Orecchiette With Morel Mushrooms and Ramps
- Quick Glance
- 45 M
- 55 M
- Serves 4
Trim the roots from the ramps with a paring knife, and remove any loose outer layers clinging to the bulbs. Wash the ramps a few times in warm water to remove the dirt. Coarsely chop the leaves and set them aside. Slice the bulbs down the middle and set aside.
Add 2 tablespoons of the olive oil to a large pot of salted water and bring to a boil. When the water is boiling, stir in the orecchiette and cook until al dente, about 10 minutes.
Heat a large sauté pan over medium-high heat and add the remaining 2 tablespoons olive oil.
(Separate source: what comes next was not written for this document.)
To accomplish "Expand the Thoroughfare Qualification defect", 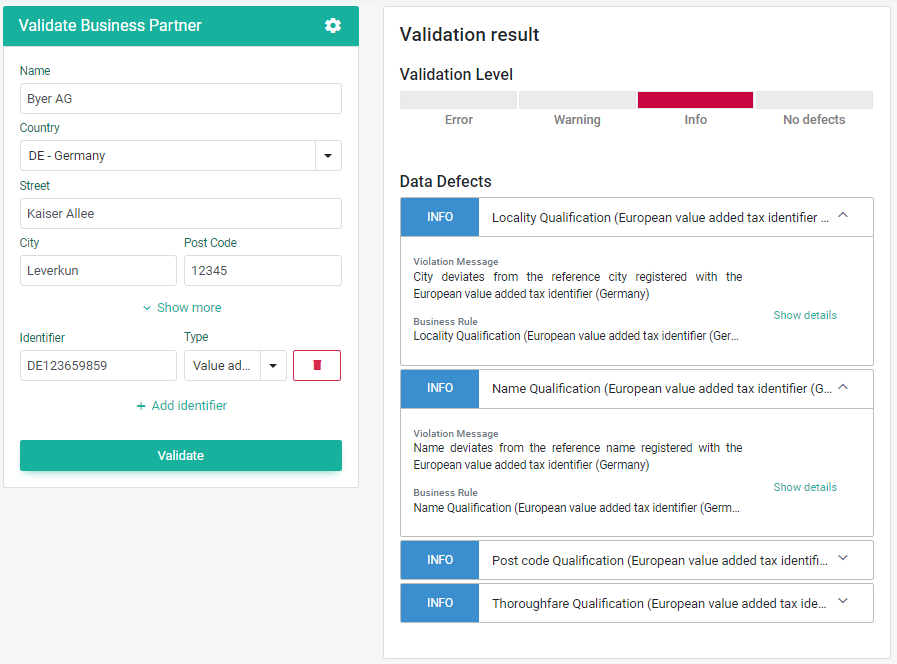I will [842, 602].
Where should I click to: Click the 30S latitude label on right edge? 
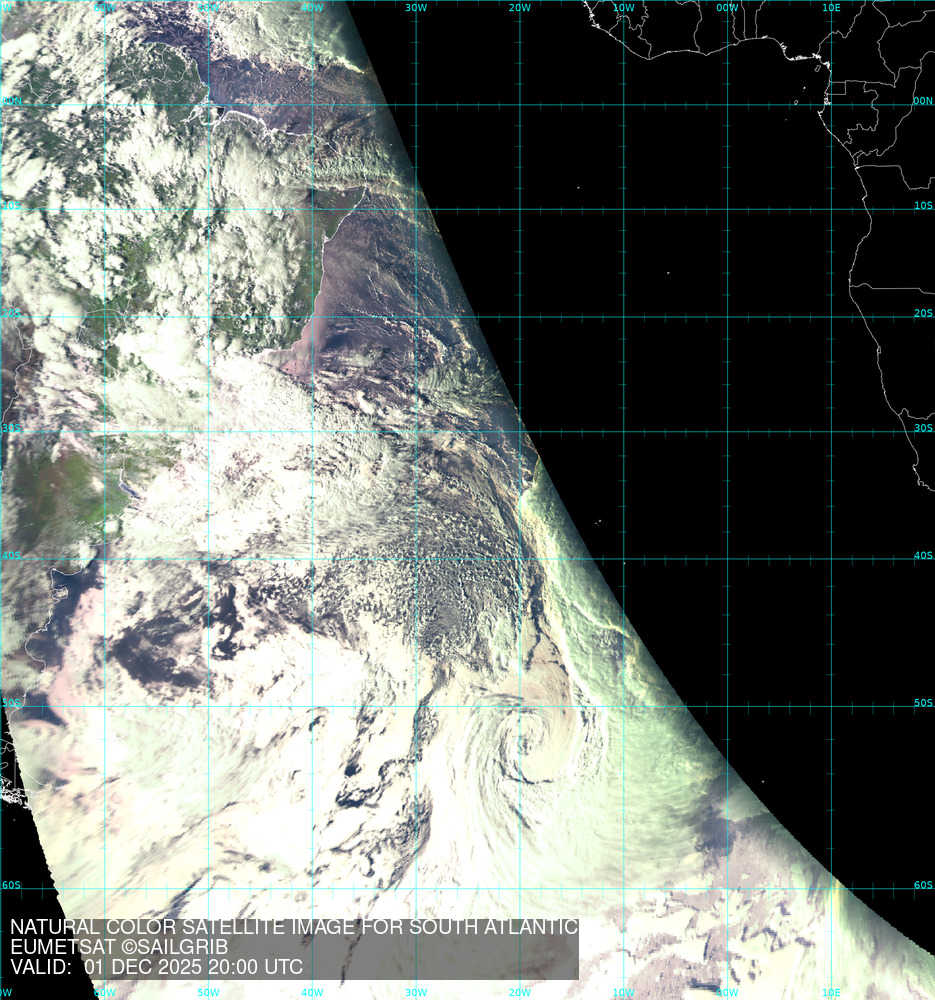922,428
Add the ramp bulbs and sauté for 2 minutes. Add the portobellos and cook until soft, stirring often, about 4 minutes. Add the garlic and morels and cook for 2 minutes more. Pour in the wine and simmer gently, uncovered, for 10 minutes.
When the pasta is ready, drain it, reserving 1/4 cup of the cooking water. Add the pasta and the cooking water to the mushrooms along with the ramp leaves, lemon zest, and nutmeg, and cook on high for 2 minutes.
Serve the pasta piping hot with a shower of grated Grana Padano on top. Garnish with the minced parsley and season with freshly ground black pepper. Finish each serving with a tablespoon dollop of mascarpone spooned on top.